MATERIAL PROVIDED:
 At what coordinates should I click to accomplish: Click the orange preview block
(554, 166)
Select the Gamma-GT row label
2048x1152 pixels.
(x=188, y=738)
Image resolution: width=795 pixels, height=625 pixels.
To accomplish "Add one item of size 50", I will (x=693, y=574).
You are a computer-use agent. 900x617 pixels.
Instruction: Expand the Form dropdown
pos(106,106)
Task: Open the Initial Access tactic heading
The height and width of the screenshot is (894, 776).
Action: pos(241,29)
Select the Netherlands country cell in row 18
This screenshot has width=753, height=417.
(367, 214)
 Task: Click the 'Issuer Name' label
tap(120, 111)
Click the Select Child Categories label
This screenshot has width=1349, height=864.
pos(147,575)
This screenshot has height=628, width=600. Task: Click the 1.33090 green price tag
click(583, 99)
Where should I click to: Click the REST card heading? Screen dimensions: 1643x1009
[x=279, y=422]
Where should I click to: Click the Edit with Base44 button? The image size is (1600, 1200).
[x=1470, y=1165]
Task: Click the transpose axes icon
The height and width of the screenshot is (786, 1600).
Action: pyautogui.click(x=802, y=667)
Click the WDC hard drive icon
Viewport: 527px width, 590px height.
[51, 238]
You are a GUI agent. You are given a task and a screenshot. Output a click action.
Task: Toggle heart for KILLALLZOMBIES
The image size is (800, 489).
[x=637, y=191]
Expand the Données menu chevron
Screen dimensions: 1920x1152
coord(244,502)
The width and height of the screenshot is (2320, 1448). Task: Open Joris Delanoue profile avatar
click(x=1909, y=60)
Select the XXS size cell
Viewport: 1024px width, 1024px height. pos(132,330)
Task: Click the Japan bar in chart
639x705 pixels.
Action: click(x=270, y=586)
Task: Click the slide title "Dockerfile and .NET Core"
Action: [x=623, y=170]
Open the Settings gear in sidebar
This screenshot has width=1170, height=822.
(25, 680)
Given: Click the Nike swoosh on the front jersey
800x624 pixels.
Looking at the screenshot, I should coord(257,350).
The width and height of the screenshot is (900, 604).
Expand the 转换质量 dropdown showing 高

DESCRIPTION OF THE TASK: Pull out every line in the records above that contains the word "heading". Case counts.

WRITTEN RESPONSE:
Task: Open the Initial Access tactic heading
Where should I click to: Click the REST card heading? Screen dimensions: 1643x1009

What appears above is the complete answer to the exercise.